Really? So you can assess in your head how much the savings you’ve
already accumulated will grow between now and the time you retire plus
how much you’ll save over the rest of your career will add to that
amount, and then gauge the probability that that the sum of those
figures will be able to support you over a retirement that could last upward of 30 years. Just when did you receive your Nobel Prize in economics?Fact is, the only way you can realistically gauge whether you’re on track toward a secure retirement—or, if you’re already retired, see whether you’re spending down your nest egg at a sustainable rate—is to plug information about your savings and investments into a retirement income calculator that can estimate your odds of retirement success (or hire an adviser who can do the analysis for you).
Even
that won’t guarantee 100% accuracy. After all, we’re talking about
projections, which are inherently squishy, especially when so many
variables (how the markets will perform, whether you’ll meet your saving
and spending targets, how long you’ll live) are involved. But by doing this sort of analysis
and then repeating it periodically—say, every year or so—you’ll be able
to get a sense of whether you’re moving closer or farther away from
your goal and then make gradual adjustments, if necessary, to get back
on course.
Lie #4: If all else fails, I’ll just work in retirement. Again, this assertion seems plausible at first glance. Indeed, the Employee Benefit Research Institute’s 2016 Retirement Confidence Survey reports that 67% of workers are planning to work for pay in retirement.
But
just as there’s a disconnect between when people say they’ll start
saving for retirement and when they actually do, so too is there a gap
between the number of people who claim they’ll work in retirement and
how many actually do. And in fact, the EBRI survey finds that only 27%
of retirees have actually worked for pay in retirement.
That’s
not to say that future retirees might not act differently, if for no
other reason that these days retirees can easily shop for jobs by going
to sites such as RetiredBrains.com and Retirementjobs.com.

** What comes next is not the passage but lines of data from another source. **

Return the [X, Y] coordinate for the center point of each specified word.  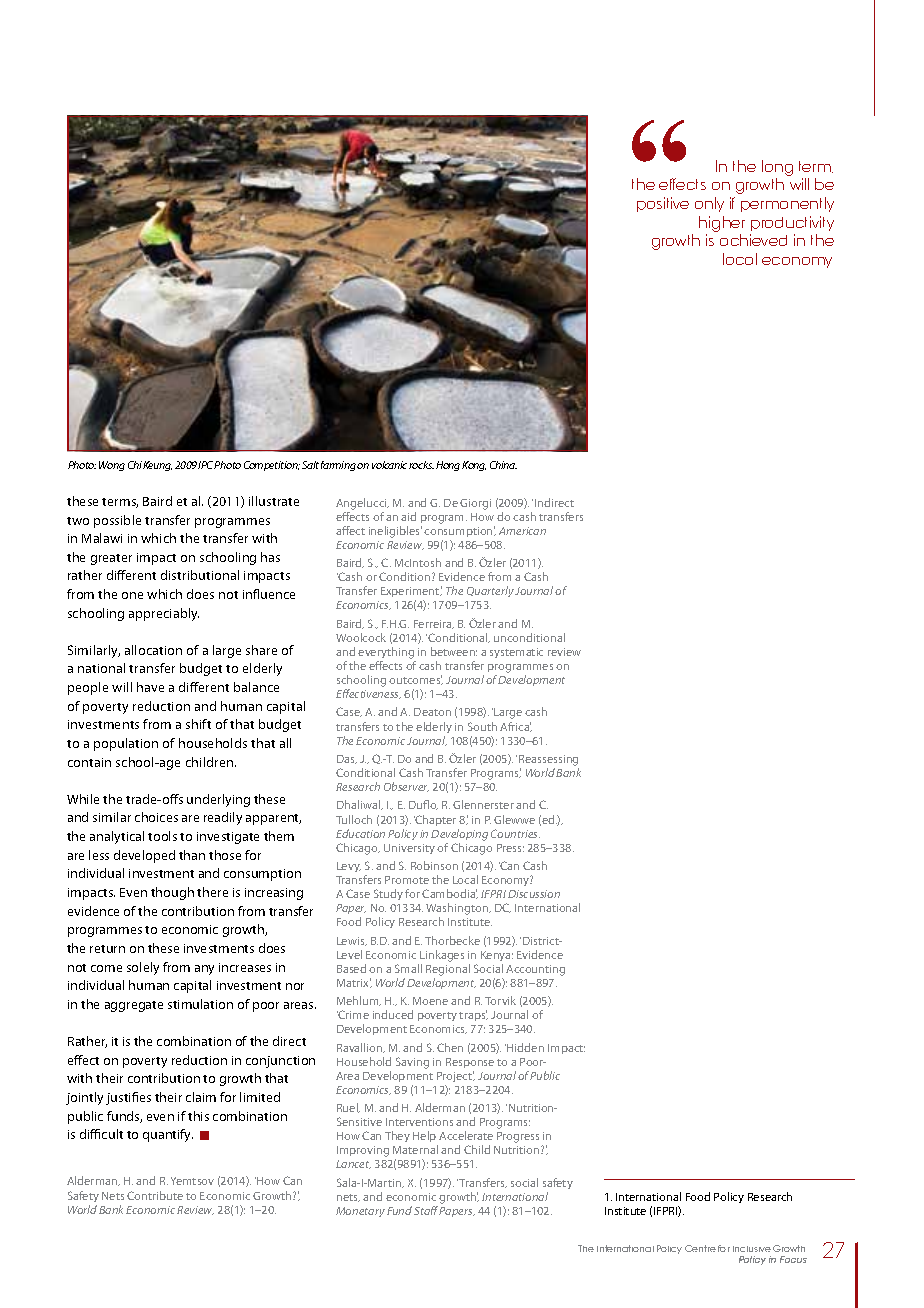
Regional [448, 970]
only [709, 204]
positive [663, 204]
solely [143, 968]
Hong [448, 466]
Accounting [535, 970]
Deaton [432, 712]
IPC [206, 465]
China [503, 465]
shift [198, 724]
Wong [112, 466]
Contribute [155, 1195]
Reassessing [549, 762]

But that doesn’t necessarily mean you’ll find a job that you enjoy or
that pays as much as you’d like, or that you’ll be as eager to hold down
a retirement job as you thought you would be before you retired.
Bottom line: Working periodically or part-time can be an excellent way to raise some extra spending cash and stay more socially engaged. But working is a better solution if you’re doing it because you really want to, not because you no other choice.